[Records to use Boundary: Start]
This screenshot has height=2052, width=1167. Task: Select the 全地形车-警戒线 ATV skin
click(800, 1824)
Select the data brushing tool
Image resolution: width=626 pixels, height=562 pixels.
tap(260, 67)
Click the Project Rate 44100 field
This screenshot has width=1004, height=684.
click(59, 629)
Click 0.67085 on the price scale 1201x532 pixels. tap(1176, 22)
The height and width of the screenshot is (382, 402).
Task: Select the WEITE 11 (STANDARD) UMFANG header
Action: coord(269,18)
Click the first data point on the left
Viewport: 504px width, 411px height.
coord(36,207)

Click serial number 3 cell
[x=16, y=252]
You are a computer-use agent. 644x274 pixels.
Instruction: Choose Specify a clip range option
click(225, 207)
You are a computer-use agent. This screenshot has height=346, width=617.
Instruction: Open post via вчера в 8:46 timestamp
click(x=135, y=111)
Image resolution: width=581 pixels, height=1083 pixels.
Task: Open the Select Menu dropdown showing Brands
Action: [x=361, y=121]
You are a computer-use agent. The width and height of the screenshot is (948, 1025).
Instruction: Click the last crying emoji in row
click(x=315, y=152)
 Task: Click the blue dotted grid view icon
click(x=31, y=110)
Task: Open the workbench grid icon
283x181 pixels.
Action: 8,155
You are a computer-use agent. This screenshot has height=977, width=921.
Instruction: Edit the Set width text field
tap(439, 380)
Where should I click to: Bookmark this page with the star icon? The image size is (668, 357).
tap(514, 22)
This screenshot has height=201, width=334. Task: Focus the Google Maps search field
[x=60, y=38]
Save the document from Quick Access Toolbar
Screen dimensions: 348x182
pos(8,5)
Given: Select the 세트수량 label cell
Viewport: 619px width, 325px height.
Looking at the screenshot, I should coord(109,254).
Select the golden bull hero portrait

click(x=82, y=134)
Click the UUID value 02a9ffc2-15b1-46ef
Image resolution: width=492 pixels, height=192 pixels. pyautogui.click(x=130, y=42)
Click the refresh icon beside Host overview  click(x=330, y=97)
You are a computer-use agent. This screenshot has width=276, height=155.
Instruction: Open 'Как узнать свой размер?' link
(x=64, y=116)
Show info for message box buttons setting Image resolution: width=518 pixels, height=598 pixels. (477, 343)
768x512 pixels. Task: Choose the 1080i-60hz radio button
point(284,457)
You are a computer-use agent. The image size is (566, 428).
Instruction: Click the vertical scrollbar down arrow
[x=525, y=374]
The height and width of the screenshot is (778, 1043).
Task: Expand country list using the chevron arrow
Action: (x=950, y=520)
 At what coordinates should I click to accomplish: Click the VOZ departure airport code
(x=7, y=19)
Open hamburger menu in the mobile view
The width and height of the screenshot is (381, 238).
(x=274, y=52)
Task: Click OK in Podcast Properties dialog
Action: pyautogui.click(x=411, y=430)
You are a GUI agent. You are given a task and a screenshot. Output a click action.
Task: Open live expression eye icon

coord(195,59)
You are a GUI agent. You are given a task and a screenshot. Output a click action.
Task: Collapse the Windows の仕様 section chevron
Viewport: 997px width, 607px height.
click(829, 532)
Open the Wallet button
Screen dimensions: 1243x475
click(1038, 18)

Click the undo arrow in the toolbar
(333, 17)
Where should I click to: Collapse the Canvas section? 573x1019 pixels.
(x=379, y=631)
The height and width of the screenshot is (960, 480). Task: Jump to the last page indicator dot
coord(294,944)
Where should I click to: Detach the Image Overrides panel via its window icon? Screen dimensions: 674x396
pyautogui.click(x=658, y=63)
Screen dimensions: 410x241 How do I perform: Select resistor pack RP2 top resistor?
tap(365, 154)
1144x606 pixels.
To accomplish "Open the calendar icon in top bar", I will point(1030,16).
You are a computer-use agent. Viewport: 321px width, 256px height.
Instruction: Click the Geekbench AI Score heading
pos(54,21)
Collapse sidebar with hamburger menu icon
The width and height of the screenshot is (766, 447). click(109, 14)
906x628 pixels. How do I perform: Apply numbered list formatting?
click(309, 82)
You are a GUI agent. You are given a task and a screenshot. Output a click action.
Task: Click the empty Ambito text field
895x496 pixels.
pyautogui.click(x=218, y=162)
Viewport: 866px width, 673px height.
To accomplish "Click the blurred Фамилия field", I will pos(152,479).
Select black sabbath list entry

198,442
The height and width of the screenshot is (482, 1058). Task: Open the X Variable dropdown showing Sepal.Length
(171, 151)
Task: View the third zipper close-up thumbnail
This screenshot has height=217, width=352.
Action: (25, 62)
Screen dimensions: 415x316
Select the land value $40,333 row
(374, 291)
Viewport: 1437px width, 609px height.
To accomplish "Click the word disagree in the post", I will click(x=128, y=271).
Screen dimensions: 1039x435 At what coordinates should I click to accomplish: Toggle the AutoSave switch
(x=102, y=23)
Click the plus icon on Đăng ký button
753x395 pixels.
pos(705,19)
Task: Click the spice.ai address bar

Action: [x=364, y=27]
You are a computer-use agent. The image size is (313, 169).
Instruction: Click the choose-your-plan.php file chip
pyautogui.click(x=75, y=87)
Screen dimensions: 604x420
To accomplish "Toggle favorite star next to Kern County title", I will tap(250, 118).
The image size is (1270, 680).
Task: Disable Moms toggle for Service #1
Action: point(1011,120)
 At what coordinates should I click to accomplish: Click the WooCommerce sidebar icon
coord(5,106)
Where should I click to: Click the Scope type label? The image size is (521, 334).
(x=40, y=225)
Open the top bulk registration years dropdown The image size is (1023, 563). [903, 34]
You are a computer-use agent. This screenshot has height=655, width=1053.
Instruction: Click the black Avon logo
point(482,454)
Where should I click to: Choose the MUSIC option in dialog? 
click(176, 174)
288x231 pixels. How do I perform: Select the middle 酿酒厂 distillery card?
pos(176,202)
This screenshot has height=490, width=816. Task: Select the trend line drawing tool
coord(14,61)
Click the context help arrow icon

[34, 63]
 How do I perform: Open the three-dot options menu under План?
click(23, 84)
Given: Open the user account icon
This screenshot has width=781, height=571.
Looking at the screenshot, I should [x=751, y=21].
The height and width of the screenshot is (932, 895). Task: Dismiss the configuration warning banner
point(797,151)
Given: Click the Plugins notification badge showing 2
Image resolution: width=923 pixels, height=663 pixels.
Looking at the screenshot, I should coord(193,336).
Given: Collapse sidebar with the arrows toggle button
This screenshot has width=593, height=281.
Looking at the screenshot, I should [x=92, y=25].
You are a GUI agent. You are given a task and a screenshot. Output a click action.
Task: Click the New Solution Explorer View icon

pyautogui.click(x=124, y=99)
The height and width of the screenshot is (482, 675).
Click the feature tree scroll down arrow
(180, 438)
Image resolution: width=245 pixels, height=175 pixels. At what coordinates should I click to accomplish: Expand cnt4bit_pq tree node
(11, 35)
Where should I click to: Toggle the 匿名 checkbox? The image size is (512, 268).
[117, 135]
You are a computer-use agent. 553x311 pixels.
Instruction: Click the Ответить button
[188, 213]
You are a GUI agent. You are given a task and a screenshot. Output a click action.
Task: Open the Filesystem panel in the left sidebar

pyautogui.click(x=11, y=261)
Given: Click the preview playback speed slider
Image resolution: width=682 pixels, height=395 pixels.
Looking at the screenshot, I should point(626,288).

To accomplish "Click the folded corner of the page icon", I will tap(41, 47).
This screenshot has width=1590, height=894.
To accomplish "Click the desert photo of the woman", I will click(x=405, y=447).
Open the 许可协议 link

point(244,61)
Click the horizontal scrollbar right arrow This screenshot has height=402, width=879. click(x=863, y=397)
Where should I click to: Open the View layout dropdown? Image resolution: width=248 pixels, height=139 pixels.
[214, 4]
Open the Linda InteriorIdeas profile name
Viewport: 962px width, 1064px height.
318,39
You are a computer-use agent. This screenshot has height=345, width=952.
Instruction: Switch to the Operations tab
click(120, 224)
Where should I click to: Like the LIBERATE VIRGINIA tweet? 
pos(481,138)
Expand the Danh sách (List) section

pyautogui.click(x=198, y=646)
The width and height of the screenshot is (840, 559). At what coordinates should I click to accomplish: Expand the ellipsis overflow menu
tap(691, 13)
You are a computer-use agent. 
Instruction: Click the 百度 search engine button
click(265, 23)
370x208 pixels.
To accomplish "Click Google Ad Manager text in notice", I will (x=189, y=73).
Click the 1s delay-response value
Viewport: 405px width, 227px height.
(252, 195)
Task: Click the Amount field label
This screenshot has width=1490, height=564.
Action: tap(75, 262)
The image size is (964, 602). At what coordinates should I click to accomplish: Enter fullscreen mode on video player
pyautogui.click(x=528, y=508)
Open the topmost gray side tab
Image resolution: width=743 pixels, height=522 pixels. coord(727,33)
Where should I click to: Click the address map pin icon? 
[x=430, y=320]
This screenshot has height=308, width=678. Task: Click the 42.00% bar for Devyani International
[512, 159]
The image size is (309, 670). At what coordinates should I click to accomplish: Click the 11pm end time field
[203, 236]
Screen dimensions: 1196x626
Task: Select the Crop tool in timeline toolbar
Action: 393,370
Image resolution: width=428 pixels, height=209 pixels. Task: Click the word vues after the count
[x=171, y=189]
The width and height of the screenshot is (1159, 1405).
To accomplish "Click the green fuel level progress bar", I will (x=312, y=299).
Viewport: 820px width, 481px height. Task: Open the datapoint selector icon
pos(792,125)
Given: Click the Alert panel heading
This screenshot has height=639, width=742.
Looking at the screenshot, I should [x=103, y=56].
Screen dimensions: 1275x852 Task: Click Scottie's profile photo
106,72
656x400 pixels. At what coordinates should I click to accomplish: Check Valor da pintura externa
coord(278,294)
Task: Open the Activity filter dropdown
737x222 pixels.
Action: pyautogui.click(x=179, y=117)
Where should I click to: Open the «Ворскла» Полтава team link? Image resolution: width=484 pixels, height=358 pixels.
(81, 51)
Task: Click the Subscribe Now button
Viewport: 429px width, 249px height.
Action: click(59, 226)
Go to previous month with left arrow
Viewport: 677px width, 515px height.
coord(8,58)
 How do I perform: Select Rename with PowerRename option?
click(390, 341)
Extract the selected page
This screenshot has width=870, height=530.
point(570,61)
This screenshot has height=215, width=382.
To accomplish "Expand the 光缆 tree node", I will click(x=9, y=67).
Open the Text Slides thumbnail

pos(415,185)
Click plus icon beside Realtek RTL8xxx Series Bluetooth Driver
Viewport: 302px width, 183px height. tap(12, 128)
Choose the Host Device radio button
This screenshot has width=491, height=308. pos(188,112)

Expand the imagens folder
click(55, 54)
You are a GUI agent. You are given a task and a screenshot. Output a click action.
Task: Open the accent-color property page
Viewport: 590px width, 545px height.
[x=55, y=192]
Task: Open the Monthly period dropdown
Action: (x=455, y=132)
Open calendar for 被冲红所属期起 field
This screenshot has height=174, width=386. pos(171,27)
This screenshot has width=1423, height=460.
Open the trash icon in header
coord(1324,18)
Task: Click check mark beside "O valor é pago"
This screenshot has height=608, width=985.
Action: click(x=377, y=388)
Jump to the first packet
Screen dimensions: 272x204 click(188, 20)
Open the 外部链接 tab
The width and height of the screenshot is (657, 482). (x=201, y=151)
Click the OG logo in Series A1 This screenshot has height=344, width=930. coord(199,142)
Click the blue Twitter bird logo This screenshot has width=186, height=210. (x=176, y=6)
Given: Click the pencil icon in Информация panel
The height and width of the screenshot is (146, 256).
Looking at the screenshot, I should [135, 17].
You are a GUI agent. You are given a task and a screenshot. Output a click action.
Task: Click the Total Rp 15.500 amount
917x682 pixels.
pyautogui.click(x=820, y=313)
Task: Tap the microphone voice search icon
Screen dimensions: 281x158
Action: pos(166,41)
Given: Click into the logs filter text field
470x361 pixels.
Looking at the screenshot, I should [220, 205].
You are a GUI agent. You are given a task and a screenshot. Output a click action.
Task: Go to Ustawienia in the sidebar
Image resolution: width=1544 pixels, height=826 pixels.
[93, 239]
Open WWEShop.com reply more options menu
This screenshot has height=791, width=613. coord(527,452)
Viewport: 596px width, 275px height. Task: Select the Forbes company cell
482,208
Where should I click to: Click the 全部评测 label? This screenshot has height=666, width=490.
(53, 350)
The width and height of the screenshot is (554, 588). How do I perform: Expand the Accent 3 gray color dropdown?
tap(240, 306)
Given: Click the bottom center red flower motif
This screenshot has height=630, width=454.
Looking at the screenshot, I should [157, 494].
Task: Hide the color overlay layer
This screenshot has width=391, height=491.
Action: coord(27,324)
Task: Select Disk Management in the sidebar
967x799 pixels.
[Records to use Boundary: End]
__What is required__
In the listing above, find the line with "Open calendar for 被冲红所属期起 field" and the line with "Click the OG"; output exactly those lines and all lines between them.

__Response box__
Open calendar for 被冲红所属期起 field
This screenshot has height=174, width=386. pos(171,27)
This screenshot has width=1423, height=460.
Open the trash icon in header
coord(1324,18)
Task: Click check mark beside "O valor é pago"
This screenshot has height=608, width=985.
Action: click(x=377, y=388)
Jump to the first packet
Screen dimensions: 272x204 click(188, 20)
Open the 外部链接 tab
The width and height of the screenshot is (657, 482). (x=201, y=151)
Click the OG logo in Series A1 This screenshot has height=344, width=930. coord(199,142)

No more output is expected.